Barbara Westwood Diehl

On Not Drowning at a Family Reunion

I learned how much I didn’t want to die
at the annual picnic and pool party reunion
of my stepfather’s family in Rosedale

people I never saw any other day of the year
as if my mother and I were only allowed
to dip our toes into the shallow end

of lives of cousins who looked alike, drank Pabst
and Nehi grape out of a cooler, and kids
who cut their bare feet on the pull tabs

and banged screen doors and tracked blood
on the linoleum and orange shag rug
and spilled iodine on the bathmat

because nobody made them wear shoes
and nobody noticed which cans the kids grabbed
from the cooler or who was holding the baby

and when my mother in the sailor two-piece
that she never got wet because of her hairdo
laughed like I’d never heard her laugh anywhere else

and turned her back on me, I waded toward the deep
and away from the belly flops and cannonballs
of my stepfather and the cousins I couldn’t name

until the bottom dropped and the water pulled
me under and I fought, fought my way back
through a pool full of cousins and drunks

into any depth that wouldn’t drown me
while adults I didn’t know or love watched
from lawn chairs, eating hot dogs, and I knew

I could hold my breath through any reunions
my stepfather drove us to in Rosedale, knew I would
burst free, gasping, into breathable air.

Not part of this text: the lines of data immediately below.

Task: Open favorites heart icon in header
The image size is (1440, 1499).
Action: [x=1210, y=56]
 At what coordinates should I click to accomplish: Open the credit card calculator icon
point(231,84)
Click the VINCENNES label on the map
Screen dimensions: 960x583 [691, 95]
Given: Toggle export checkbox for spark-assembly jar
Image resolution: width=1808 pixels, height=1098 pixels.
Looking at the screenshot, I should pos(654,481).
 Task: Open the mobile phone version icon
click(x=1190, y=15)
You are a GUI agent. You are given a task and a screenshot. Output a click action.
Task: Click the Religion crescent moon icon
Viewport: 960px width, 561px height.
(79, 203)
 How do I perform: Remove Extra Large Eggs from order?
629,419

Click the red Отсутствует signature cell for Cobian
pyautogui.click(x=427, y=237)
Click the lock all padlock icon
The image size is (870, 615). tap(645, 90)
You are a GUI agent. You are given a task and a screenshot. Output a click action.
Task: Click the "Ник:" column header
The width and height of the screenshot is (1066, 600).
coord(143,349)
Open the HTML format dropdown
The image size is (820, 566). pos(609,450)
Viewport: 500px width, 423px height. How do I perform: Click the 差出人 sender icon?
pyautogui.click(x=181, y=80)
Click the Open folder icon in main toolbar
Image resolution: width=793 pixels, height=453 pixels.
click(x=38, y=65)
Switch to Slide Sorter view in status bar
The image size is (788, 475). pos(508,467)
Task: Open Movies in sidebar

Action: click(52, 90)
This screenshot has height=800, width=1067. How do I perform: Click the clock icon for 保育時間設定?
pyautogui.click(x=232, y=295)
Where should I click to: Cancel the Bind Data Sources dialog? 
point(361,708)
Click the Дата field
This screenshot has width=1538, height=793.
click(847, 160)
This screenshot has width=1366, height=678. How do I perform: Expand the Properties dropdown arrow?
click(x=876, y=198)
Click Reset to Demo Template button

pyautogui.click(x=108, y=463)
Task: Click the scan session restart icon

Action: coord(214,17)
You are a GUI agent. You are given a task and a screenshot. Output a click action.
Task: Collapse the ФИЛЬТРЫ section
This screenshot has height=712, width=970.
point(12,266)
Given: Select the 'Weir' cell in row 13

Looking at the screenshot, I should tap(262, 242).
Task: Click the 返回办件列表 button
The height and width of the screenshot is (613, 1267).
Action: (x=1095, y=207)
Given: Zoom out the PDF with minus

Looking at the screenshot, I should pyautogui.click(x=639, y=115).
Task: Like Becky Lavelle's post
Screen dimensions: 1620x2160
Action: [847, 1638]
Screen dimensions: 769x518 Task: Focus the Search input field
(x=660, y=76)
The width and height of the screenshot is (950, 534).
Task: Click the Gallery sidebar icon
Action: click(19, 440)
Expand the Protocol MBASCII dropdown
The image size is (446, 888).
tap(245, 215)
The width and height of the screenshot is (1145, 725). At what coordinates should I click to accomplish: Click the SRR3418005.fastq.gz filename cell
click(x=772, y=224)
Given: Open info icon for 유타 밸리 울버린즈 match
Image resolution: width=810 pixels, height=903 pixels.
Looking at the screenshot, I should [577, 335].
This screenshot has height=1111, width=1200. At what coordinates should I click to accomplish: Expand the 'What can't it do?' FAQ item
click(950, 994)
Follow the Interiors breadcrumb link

I Wanted to Ride to Work in the Back of a Pickup Truck

like you
and I wanted to be a bricklayer like you

and swing a red Playmate cooler
with a tuna sandwich and two cans of Coors
onto the truck bed, hop in, and slam the tailgate closed

and have mortar in my hair and on my pants and know that
nobody in the truck gives a damn because
nobody looks any better

I wanted to sit with my legs spread on a rusted bed of burger wrappers
and Craftsman toolboxes and trowels and jointers
and bags of concrete mix and buckets

and laugh when Jimmy hits the brakes and makes me slam against the cab window
and all the bricklayers laugh along with me and we’re all
happy as a pig in mud

But I rode the MTA bus every day, for an hour and a half each way
with every window shut and usually some old man nodding off
on the padded shoulder of my pantsuit jacket

his nose in my neck, getting a good whiff of my Avon roll-on
and with every hard turn, usually some man mashing me hard
onto the side of the bus and that closed window

And there was that drunk who sat on the lap of a girl about my age
a receptionist, typist, transcriptionist, assistant to somebody probably
a girl who sits in place, legs closed

If I had had your red Playmate then, I would have swung it
upside his head, sent him flying across Greenmount Avenue like
something you’d do when you were drinking, and sometimes when you weren’t

With every turn of that bus, I wanted to flick
cigarette ashes and throw cups and wrappers out an open window

and yell fuck you and give everyone in the cars below
the finger and laugh so hard I almost piss myself

like a bricklayer rolling around a truck bed on a Friday afternoon
like you

Barbara Westwood Diehl is senior editor of The Baltimore Review. Her fiction and poetry have been published in a variety of journals, including Quiddity, Potomac Review (Best of the 50), Measure, Little Patuxent Review, SmokeLong Quarterly, Gargoyle, Superstition Review, Thrush Poetry Journal, Atticus Review, The MacGuffin, The Shore, The Journal of Compressed Creative Arts, Ellery Queen Mystery Magazine, Fractured Lit, South Florida Poetry Journal, Raleigh Review, Allium, and Five South. Also a poem in The TELEPHONE Project.